--- SOURCE RECORDS Enclosed Below ---
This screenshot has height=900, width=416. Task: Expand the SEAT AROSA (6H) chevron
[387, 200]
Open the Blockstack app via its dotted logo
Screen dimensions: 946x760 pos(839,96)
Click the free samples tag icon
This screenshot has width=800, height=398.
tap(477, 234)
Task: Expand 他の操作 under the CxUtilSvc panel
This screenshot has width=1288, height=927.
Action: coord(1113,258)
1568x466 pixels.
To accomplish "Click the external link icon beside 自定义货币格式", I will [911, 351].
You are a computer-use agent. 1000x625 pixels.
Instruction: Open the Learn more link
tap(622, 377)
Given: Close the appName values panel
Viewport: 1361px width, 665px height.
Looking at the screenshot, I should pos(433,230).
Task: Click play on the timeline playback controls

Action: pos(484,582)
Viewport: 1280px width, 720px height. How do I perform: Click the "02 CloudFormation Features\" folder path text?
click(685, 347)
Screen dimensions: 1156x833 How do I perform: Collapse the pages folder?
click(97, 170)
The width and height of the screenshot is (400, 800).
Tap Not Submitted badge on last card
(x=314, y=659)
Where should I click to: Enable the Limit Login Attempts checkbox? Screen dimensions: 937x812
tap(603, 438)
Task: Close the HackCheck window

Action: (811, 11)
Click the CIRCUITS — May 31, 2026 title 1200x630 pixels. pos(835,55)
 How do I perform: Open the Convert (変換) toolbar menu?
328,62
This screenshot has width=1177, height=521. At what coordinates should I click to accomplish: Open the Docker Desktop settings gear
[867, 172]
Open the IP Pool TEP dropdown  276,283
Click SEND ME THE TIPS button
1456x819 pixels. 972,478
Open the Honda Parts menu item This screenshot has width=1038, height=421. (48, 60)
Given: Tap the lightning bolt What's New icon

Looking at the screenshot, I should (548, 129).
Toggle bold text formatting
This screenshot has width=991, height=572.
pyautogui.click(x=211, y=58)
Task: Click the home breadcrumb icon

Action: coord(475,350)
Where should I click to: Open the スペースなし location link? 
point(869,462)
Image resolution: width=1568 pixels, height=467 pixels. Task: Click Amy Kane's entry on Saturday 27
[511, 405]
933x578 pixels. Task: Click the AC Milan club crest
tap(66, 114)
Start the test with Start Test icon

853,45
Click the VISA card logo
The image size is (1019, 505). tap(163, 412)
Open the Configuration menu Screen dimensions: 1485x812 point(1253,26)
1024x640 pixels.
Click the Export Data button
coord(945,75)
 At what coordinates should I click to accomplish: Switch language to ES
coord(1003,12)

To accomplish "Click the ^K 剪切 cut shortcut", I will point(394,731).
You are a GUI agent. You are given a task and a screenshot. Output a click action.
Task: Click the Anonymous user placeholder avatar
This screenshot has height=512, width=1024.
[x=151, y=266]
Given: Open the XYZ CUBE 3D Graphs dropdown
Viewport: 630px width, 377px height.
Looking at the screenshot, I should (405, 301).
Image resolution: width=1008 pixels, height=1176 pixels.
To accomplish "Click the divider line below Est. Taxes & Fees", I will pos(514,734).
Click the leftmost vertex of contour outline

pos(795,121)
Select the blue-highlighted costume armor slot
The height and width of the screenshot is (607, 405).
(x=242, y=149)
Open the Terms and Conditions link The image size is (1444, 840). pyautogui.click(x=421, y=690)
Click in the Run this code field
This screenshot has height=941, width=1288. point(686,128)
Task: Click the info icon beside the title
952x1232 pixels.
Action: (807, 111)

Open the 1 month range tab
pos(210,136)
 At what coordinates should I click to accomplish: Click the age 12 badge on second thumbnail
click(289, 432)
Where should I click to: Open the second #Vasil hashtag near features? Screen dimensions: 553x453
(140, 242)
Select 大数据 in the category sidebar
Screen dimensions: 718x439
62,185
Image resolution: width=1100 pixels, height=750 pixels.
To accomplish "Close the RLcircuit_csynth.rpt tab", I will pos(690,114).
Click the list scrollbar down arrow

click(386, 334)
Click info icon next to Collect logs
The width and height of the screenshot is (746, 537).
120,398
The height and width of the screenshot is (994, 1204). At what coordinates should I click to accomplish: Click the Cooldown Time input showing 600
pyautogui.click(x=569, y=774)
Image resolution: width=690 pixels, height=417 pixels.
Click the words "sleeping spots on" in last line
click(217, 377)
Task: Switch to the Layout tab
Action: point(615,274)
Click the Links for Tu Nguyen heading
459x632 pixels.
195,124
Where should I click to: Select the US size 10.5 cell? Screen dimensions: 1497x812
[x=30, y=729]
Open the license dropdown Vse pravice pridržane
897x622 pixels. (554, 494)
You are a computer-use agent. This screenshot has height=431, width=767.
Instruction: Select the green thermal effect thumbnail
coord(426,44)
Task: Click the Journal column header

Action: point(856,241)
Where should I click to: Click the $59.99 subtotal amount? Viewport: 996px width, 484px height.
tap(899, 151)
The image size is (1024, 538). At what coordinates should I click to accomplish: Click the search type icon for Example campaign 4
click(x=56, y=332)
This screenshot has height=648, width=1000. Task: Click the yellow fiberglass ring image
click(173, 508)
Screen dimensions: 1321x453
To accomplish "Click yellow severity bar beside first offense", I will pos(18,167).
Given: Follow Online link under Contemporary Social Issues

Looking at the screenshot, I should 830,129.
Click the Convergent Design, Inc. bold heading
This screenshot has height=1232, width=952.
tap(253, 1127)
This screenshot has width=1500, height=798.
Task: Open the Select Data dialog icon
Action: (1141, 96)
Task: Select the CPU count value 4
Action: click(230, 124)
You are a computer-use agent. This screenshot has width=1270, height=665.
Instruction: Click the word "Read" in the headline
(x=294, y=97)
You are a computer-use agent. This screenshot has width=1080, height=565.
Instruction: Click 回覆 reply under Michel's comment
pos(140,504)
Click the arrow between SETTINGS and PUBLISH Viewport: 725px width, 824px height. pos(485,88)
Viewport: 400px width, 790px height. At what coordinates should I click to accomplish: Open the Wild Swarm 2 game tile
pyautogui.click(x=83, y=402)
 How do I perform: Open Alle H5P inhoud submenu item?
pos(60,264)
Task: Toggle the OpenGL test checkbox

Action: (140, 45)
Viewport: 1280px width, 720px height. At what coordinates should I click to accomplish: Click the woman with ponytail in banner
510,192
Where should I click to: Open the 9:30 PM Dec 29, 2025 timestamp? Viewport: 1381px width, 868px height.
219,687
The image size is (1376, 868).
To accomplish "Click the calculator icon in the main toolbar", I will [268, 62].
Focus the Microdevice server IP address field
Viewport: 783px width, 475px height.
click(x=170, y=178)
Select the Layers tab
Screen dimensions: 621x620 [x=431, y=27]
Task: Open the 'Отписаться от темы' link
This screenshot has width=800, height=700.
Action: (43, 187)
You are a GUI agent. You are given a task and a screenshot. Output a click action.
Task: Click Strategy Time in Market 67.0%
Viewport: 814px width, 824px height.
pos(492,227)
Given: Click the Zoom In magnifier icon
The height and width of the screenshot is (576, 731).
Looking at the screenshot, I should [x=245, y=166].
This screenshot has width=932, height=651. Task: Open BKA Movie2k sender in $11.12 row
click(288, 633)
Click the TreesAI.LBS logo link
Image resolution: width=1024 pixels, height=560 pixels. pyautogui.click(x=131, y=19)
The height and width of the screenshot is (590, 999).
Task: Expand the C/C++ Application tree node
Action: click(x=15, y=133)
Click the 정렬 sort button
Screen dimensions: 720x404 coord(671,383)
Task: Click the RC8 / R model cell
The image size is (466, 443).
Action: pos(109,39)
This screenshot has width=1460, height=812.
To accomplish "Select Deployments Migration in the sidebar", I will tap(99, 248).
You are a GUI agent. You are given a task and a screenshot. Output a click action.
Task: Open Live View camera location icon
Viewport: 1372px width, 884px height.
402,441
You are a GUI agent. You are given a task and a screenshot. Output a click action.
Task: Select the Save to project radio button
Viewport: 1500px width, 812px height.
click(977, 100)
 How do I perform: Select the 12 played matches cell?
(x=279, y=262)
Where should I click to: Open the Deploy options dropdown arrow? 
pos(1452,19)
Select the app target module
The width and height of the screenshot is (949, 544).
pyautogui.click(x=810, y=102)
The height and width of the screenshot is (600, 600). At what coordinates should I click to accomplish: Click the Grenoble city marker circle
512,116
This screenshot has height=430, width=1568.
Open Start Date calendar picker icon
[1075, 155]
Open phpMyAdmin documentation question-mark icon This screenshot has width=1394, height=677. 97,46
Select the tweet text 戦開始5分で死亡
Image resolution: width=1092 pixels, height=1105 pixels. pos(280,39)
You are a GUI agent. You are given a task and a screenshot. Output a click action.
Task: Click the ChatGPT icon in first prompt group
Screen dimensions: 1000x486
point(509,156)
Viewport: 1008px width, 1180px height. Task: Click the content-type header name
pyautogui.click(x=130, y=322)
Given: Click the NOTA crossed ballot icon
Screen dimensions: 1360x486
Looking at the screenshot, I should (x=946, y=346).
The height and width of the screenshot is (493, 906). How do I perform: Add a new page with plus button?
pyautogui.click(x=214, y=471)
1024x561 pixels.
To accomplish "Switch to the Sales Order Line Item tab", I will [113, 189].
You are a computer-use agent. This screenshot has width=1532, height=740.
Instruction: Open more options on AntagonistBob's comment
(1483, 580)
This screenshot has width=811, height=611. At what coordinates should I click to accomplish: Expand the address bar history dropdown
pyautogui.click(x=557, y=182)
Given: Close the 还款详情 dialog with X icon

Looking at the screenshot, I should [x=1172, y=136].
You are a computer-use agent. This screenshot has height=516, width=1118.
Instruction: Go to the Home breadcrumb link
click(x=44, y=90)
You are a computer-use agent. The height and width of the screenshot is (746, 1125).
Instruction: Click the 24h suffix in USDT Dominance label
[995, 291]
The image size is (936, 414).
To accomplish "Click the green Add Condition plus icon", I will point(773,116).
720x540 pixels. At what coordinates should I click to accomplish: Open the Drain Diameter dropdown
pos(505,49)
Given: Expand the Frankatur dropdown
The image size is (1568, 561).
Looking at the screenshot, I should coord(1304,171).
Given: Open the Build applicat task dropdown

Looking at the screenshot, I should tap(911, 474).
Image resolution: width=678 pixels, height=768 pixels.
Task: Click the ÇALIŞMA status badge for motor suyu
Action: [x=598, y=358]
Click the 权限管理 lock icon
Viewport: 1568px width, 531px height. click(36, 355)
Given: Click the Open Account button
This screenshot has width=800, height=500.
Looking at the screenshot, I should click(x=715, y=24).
--- End of Enclosed SOURCE RECORDS ---
## EXERCISE DETAILS:
Beginning with the line that has "Focus the Microdevice server IP address field" and ending with the line that has "Given: Click the Zoom In magnifier icon", set down the lines above exactly and include no others.

## PROBLEM SOLUTION:
Focus the Microdevice server IP address field
Viewport: 783px width, 475px height.
click(x=170, y=178)
Select the Layers tab
Screen dimensions: 621x620 [x=431, y=27]
Task: Open the 'Отписаться от темы' link
This screenshot has width=800, height=700.
Action: (43, 187)
You are a GUI agent. You are given a task and a screenshot. Output a click action.
Task: Click Strategy Time in Market 67.0%
Viewport: 814px width, 824px height.
pos(492,227)
Given: Click the Zoom In magnifier icon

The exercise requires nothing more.